A DIY Bioreactor for in Situ Metabolic Tracking in 3D Cell Models via Hyperpolarized 13C NMR Spectroscopy

Abstract

Nuclear magnetic resonance (NMR) spectroscopy is a valuable diagnostic tool limited by low sensitivity due to low nuclear spin polarization. Hyperpolarization techniques, such as dissolution dynamic nuclear polarization, significantly enhance sensitivity, enabling real-time tracking of cellular metabolism. However, traditional high-field NMR systems and bioreactor platforms pose challenges, including the need for specialized equipment and fixed sample volumes. This study introduces a scalable, 3D-printed bioreactor platform compatible with low-field NMR spectrometers, designed to accommodate bioengineered 3D cell models. The bioreactor is fabricated using biocompatible materials and features a microfluidic system for media recirculation, ensuring optimal culture conditions during NMR acquisition and cell maintenance. We characterized the NMR compatibility of the bioreactor components and confirmed minimal signal distortion.
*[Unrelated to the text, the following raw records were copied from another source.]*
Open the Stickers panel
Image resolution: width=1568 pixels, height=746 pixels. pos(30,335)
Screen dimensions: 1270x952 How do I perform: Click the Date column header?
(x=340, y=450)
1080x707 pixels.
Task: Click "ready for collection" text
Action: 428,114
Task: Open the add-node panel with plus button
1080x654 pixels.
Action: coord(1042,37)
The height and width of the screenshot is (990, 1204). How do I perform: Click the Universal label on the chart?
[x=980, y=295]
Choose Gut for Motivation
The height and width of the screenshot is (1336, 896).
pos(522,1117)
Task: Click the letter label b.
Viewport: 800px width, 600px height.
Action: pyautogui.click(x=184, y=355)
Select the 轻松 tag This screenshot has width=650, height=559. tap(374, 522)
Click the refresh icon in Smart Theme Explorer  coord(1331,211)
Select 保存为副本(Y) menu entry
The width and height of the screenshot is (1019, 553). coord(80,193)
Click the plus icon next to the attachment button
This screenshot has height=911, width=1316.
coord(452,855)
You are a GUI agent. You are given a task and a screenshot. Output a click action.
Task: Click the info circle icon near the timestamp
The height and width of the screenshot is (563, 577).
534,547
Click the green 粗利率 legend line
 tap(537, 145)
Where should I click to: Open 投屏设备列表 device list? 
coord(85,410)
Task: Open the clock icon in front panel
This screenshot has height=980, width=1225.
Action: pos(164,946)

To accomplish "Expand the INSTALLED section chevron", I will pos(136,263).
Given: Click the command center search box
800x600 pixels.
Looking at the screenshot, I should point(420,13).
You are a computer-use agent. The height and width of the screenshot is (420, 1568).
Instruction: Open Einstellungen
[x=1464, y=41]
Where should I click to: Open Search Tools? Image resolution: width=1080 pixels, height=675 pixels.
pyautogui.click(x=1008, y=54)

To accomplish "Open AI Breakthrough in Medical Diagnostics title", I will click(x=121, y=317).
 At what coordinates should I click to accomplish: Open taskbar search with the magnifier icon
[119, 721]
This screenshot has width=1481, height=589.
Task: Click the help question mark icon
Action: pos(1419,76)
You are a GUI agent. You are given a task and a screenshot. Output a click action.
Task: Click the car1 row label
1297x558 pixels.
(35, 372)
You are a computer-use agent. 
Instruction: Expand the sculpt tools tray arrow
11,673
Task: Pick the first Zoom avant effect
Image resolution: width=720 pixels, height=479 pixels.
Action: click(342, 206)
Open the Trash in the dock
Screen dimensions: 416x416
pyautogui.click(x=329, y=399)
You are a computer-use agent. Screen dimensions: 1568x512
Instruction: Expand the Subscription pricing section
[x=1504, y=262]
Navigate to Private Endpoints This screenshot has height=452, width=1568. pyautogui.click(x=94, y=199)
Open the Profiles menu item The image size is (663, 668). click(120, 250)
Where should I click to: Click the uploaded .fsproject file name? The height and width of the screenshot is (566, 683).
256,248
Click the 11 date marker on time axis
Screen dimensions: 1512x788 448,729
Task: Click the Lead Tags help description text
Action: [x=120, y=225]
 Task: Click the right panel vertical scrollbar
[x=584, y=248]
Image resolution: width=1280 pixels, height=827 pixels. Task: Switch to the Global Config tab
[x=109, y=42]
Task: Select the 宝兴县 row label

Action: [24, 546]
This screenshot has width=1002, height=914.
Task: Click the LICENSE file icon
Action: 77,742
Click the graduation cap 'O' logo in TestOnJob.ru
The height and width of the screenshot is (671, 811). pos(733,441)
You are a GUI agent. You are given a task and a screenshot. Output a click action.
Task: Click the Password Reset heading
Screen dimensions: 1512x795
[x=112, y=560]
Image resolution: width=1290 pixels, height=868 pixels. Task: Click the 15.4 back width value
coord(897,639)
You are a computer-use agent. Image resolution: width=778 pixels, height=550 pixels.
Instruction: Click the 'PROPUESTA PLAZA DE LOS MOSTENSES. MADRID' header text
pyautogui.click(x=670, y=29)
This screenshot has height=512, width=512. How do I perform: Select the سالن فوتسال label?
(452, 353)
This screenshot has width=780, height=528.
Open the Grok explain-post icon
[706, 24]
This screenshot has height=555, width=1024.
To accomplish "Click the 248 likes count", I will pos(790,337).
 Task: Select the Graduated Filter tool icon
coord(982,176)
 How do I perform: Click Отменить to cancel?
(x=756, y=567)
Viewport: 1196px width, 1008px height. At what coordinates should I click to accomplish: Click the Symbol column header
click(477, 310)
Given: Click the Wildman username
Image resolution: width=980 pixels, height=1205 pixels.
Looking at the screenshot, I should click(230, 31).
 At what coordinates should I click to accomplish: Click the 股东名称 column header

The bioreactor's efficacy was validated using HeLa and HepG2 cells, demonstrating prolonged cell viability and enhanced metabolic activity in 3D cultures compared to 2D cultures. Hyperpolarized [1-¹³C] pyruvate experiments revealed distinct metabolic profiles for the two cell types, highlighting the bioreactor's ability to discern metabolic profiles among samples. Our results indicate that the bioreactor platform supports the maintenance and analysis of 3D cell models in NMR studies, offering a versatile and accessible tool for metabolic and biochemical research in tissue engineering. This platform bridges the gap between advanced cellular models and NMR spectroscopy, providing a robust framework for future applications in nonspecialized laboratories. The design files for the 3D printed components are shared within the text for easy download and customization, promoting their use and adaptation for further applications.

Figure 1

Bioreactor design: 3D renderings of the custom cap piece (A, B), stopper (D, E) and schematic of their assembly in an NMR tube (C). (F) Photos showing the individual components and their assembly.

Figure 2

Detection area characterization in the 1.4 T NMR benchtop Pulsar instrument. Schematic representation of the maximum detection region in an NMR tube determined by ¹H NMR water analysis.

Figure 3

Validation of the bioreactor NMR compatibility. The ¹H NMR spectra of the 10% H₂O in D₂O samples are shown in either blue (shimming after the addition of each BR component) or red (only shimming at the beginning of the experiment before adding any BR components). The four variations tested were: (A) NMR tube (no bioreactor components). (B) PDMS spacer. (C) PDMS spacer and bioreactor stopper. (D) PDMS spacer, bioreactor stopper, and two CMC-scaffolds (i.e., all components of the bioreactor in the NMR-active region).

Figure 4

Validation of the 3D cell model and bioreactor recirculation system. (A) Structure of the cryogel through brightfield optical microscopy. (B) Structure of the cryogel through microscope confocal imaging of the fluoresceinamine stained cryogels. (C) HeLa cell clusters self-assembled in the cryogel after seeding as seen through confocal imaging. Nuclei in blue (Hoechst 33342), cytoskeleton microtubules in green (ViaFluor 488) and apoptotic cells in red (Propidium Iodide). (D) Metabolic activity of HeLa cells cultured in 2D (in a plate) or 3D (in a CMC scaffold) for up to 11 days, measured using alamarBlue. (E) Metabolic viability of the 3D constructs assessed using alamarBlue after 20 h with and without media recirculation in the BR or NMR tube, respectively. (F) Metabolic activity of the cell-laden scaffolds 1 h after injection of non-HP pyruvate solution, with and without flow in the BR. Data are normalized to cell number at the time of seeding and are presented as mean ± SD of at least three independent experiments.

Figure 5

Picture of the setup used for 3D cell construct experiments. The BR containing the 3D cell model was placed inside the 1.4 T benchtop and connected to a reservoir of fresh cell media at culture conditions inside and incubator. The peristaltic pump at 0.2 mL/min was used for media recirculation between the reservoir and the BR.

Figure 6

Metabolic study in the bioreactor of HeLa and HepG2 cell models. (A) Representative dynamically acquired ¹³C NMR spectra of HepG2-laden 3D scaffolds every 5 s after injection of hyperpolarized pyruvate solution. (B) Plot of the integral values of the pyruvate and lactate signals from the ¹³C NMR spectra of a single experiment over time. (C) Sum-up of the dynamic spectra containing metabolic data presented in panel A. The SNR on the ¹³C pyruvate resonance was 750:1. (D) Calculated lactate-to-pyruvate ratios obtained from the sum-up spectra for either HeLa 2D and 3D models (N = 3 and 5 respectively) or HepG2 2D and 3D models (N = 10 and 5 respectively). Data are presented as mean ± SD.